Provided text:
You are viewing a single thread.
View all comments View context
25 points
*

4chan was a place where people who felt out of place everywhere else could go to finally find a place to fit in. And, of course, to fall into various subcultures around the site, ranging from rather mundane – /an/, the animals and nature board, was pretty tame, as was /ck/ the cooking board, and both had occasional vegan threads – to absolutely toxic, namely /v/ (console war dickwaving and the eventual genesis of Gamergate), /tv/ (lots of straight-up pedophiles there), and /b/ (the source of 4chan’s reputation). People would treat each other decently enough on the former, if a bit brusquely, but people were absolutely vicious on the latter boards, and in the spirit of being the no rules place, pretty much anything went short of actual illegal stuff.

So why stick around? Like I said, it was a gathering place for social rejects. There were plenty of social rejects among social rejects, and there was also a powerfully persistent culture of community-enforced anonymity. If you were to append a name to yourself, you had better have a good reason for it. Otherwise you’d just be reviled as an attention-seeker. Never be an attention-seeker. Never stand out from the crowd. Be part of the swarm. Fit in. You have to fit in somewhere. YOU WANT TO FIT IN. :bateman-ontological:

A bunch of broken people gathering together in one place to perpetuate the toxic behaviors they’ve been on the receiving end of will not breed healthy minds or spirits. But loneliness is incredibly painful. Persistent, unchosen loneliness is one of the most painful emotional experiences there is. And it will drive people to seek out, and wallow in, incredibly toxic places. Because at least they’re accepted there. So long as they don’t break social protocol.

permalink
report
parent
reply
12 points

Honestly this is the best summing up of 4chan I’ve heard. It wasn’t the worst place ‘back in the day’, but admittedly it was a recipe to become what it is today.

Data for review:
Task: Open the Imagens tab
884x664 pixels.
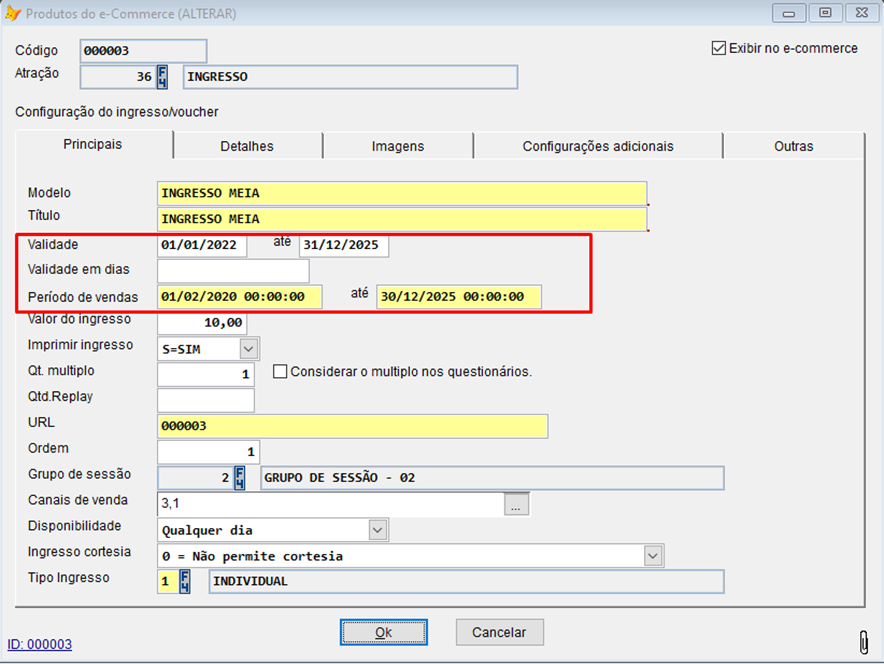Action: (398, 146)
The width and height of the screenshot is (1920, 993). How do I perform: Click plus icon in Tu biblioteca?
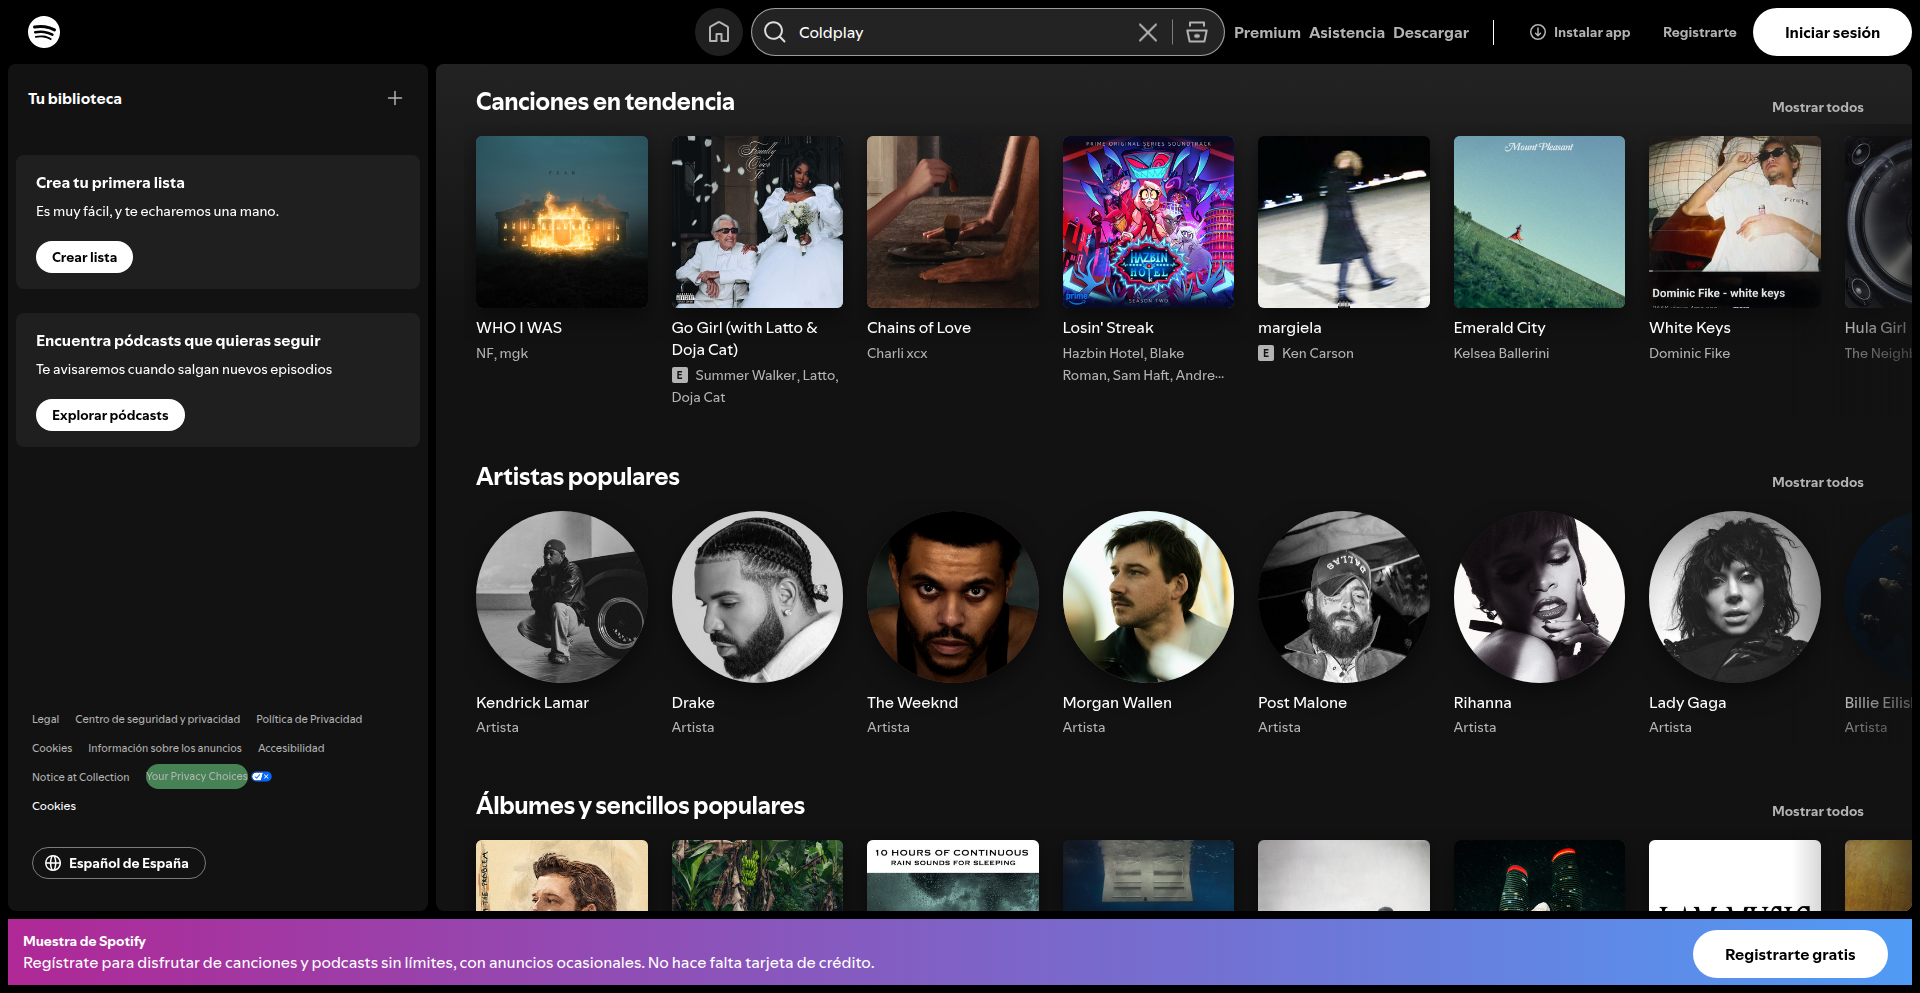coord(395,98)
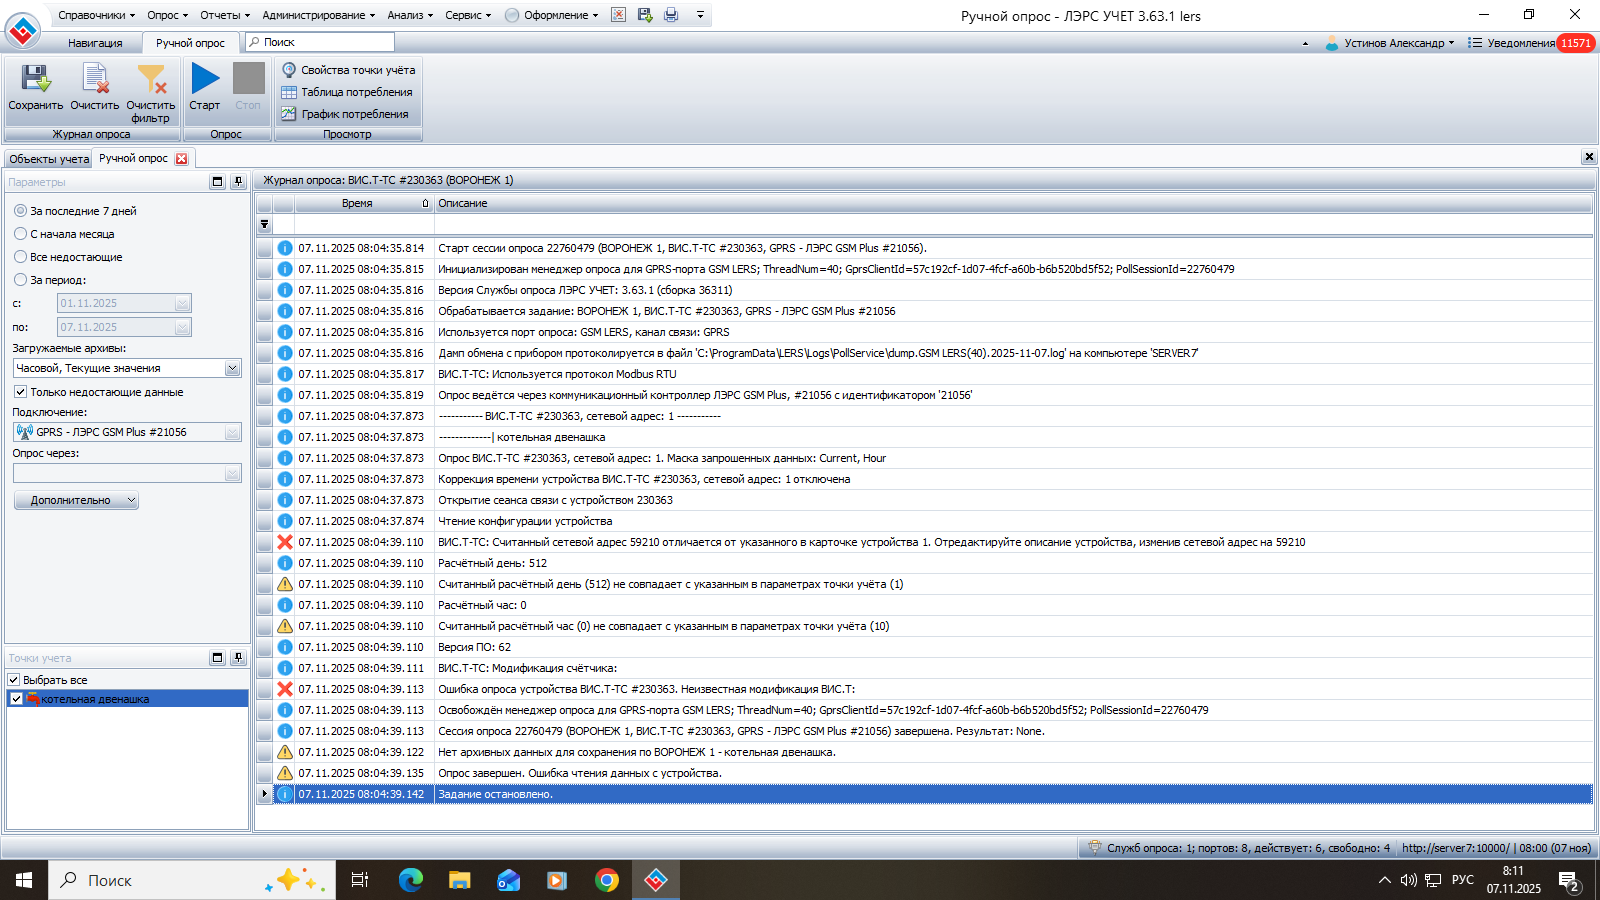
Task: Open Уведомления notifications link
Action: (1520, 43)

What you are asked to do:
Could you reproduce the 4chan comment thread in full, word for word?

Expected answer:
You are viewing a single thread.
View all comments View context
25 points
*

4chan was a place where people who felt out of place everywhere else could go to finally find a place to fit in. And, of course, to fall into various subcultures around the site, ranging from rather mundane – /an/, the animals and nature board, was pretty tame, as was /ck/ the cooking board, and both had occasional vegan threads – to absolutely toxic, namely /v/ (console war dickwaving and the eventual genesis of Gamergate), /tv/ (lots of straight-up pedophiles there), and /b/ (the source of 4chan’s reputation). People would treat each other decently enough on the former, if a bit brusquely, but people were absolutely vicious on the latter boards, and in the spirit of being the no rules place, pretty much anything went short of actual illegal stuff.

So why stick around? Like I said, it was a gathering place for social rejects. There were plenty of social rejects among social rejects, and there was also a powerfully persistent culture of community-enforced anonymity. If you were to append a name to yourself, you had better have a good reason for it. Otherwise you’d just be reviled as an attention-seeker. Never be an attention-seeker. Never stand out from the crowd. Be part of the swarm. Fit in. You have to fit in somewhere. YOU WANT TO FIT IN. :bateman-ontological:

A bunch of broken people gathering together in one place to perpetuate the toxic behaviors they’ve been on the receiving end of will not breed healthy minds or spirits. But loneliness is incredibly painful. Persistent, unchosen loneliness is one of the most painful emotional experiences there is. And it will drive people to seek out, and wallow in, incredibly toxic places. Because at least they’re accepted there. So long as they don’t break social protocol.

permalink
report
parent
reply
12 points

Honestly this is the best summing up of 4chan I’ve heard. It wasn’t the worst place ‘back in the day’, but admittedly it was a recipe to become what it is today.